The Irrationality of Atheistic Arguments Against God

G.C Berkouwer wrote,
For the riddle of sin is the same as the essence of sin, with its antinormative character and illegality. It is the same as the senselessness of sin. Therefore, since every "unriddling" of sin implies a discovery of "sense" where no sense can possibly be found, the very notion of an "unriddling" is impossible. One cannot find sense in the senseless and meaning in the meaningless." [Berkouer, G.C. Sin, Studies in Dogmatics, 134.]
If it is true that faith drives human behavior, then the converse must be true as well. Since God is the source of all lawful predication, it must follow that thinking properly also equals thinking rationally, that is if we assume that God is infinitely rational in nature. And Scripture certainly presents God in this fashion.

### Task data
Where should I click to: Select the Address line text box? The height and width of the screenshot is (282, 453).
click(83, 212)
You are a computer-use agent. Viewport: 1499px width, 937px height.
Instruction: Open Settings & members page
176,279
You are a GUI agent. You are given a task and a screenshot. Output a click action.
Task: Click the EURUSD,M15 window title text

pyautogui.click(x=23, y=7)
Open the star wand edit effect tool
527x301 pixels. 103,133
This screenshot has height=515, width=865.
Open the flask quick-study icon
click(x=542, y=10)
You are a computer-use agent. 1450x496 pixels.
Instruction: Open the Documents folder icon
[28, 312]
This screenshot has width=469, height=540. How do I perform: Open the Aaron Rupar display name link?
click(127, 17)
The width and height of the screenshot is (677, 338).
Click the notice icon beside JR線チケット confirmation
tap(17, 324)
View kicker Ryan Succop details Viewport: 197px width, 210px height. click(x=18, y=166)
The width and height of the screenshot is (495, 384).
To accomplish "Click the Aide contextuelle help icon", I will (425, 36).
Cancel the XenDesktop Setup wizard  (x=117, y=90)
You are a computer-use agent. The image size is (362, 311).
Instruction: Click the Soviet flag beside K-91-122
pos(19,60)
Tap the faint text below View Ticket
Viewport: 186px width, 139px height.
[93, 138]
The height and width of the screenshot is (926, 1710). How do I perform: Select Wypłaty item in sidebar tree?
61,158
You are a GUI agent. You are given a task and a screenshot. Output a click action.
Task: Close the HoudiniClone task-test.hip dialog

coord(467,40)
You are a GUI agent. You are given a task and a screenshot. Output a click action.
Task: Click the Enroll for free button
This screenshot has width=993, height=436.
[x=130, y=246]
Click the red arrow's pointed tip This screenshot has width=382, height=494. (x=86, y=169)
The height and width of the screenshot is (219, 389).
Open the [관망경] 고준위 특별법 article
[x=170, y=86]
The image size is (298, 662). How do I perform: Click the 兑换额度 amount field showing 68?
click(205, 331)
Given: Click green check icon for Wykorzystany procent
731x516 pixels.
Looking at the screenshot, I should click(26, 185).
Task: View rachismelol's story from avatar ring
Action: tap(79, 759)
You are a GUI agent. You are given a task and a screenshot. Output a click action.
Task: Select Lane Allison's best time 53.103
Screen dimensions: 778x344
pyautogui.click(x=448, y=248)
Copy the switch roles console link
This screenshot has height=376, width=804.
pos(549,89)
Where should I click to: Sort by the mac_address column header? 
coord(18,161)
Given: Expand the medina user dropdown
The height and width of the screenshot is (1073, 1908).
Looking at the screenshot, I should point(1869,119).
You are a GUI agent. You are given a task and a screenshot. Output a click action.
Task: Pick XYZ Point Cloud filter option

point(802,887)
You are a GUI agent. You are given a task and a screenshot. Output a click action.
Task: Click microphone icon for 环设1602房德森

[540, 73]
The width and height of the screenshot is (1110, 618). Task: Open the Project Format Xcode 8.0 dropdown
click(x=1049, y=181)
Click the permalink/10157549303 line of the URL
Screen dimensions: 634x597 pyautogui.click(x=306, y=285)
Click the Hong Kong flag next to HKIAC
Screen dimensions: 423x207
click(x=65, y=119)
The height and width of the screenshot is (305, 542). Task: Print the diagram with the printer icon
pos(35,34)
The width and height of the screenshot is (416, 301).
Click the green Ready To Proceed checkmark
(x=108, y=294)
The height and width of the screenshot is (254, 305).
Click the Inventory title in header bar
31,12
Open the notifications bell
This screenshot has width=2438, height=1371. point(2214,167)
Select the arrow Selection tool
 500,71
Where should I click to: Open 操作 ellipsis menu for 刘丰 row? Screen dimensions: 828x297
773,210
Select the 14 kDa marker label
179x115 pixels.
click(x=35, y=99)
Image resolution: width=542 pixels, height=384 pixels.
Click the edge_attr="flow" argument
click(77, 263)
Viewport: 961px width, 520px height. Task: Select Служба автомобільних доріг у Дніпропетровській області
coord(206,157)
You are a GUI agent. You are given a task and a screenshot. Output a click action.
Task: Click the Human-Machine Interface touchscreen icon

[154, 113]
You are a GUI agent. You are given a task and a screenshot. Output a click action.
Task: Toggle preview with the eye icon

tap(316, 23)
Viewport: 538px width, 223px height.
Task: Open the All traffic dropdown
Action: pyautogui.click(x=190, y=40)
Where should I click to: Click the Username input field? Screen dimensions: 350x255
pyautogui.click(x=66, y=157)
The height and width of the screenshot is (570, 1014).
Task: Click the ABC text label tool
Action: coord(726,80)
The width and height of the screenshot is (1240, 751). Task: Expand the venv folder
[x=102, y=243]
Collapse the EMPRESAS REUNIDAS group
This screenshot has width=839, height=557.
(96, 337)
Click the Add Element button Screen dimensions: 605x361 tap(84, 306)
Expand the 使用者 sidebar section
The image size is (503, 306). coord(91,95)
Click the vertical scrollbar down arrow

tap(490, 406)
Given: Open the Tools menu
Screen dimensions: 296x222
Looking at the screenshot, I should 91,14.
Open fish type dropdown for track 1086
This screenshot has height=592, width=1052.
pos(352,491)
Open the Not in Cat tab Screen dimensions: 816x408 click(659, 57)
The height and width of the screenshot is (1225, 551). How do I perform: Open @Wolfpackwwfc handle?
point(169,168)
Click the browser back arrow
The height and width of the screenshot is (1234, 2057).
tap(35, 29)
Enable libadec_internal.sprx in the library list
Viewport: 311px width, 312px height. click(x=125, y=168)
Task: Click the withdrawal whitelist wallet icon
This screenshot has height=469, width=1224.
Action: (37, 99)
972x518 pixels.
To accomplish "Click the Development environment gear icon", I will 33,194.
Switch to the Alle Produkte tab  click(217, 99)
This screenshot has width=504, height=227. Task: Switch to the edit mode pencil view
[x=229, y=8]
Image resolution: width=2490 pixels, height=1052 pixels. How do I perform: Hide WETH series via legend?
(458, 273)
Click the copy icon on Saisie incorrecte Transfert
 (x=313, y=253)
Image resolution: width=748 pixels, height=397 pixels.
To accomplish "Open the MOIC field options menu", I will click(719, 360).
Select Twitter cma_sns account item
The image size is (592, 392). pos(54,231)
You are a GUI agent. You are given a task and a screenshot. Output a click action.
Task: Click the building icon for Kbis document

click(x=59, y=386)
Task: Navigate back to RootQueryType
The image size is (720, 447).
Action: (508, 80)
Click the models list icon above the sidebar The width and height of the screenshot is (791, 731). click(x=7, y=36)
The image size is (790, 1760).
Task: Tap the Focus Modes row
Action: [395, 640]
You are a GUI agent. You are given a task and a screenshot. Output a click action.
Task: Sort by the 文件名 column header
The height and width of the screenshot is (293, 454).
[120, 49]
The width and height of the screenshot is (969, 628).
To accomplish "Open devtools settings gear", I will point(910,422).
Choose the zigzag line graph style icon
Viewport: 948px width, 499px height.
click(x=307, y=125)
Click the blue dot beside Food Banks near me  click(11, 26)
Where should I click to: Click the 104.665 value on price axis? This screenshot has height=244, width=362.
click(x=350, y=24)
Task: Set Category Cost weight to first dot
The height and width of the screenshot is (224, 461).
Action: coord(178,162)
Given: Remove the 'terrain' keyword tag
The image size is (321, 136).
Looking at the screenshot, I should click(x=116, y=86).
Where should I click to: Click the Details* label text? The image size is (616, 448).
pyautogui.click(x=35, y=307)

### Goals
1/ Can you extract the part of the passage on atheistic arguments against God between "The Irrationality of" and "in this fashion.", inclusive?
2/ Can you convert the lines of the listing, from the line holding "Where should I click to: Click the Details*" through the end of the listing, inclusive, into a JSON list of strings with one string per line and blank lines left out?
The listing has no connection to the passage on atheistic arguments against God.

### Complete answers
1/
The Irrationality of Atheistic Arguments Against God

G.C Berkouwer wrote,
For the riddle of sin is the same as the essence of sin, with its antinormative character and illegality. It is the same as the senselessness of sin. Therefore, since every "unriddling" of sin implies a discovery of "sense" where no sense can possibly be found, the very notion of an "unriddling" is impossible. One cannot find sense in the senseless and meaning in the meaningless." [Berkouer, G.C. Sin, Studies in Dogmatics, 134.]
If it is true that faith drives human behavior, then the converse must be true as well. Since God is the source of all lawful predication, it must follow that thinking properly also equals thinking rationally, that is if we assume that God is infinitely rational in nature. And Scripture certainly presents God in this fashion.

2/
[
  "Where should I click to: Click the Details* label text? The image size is (616, 448).",
  "pyautogui.click(x=35, y=307)"
]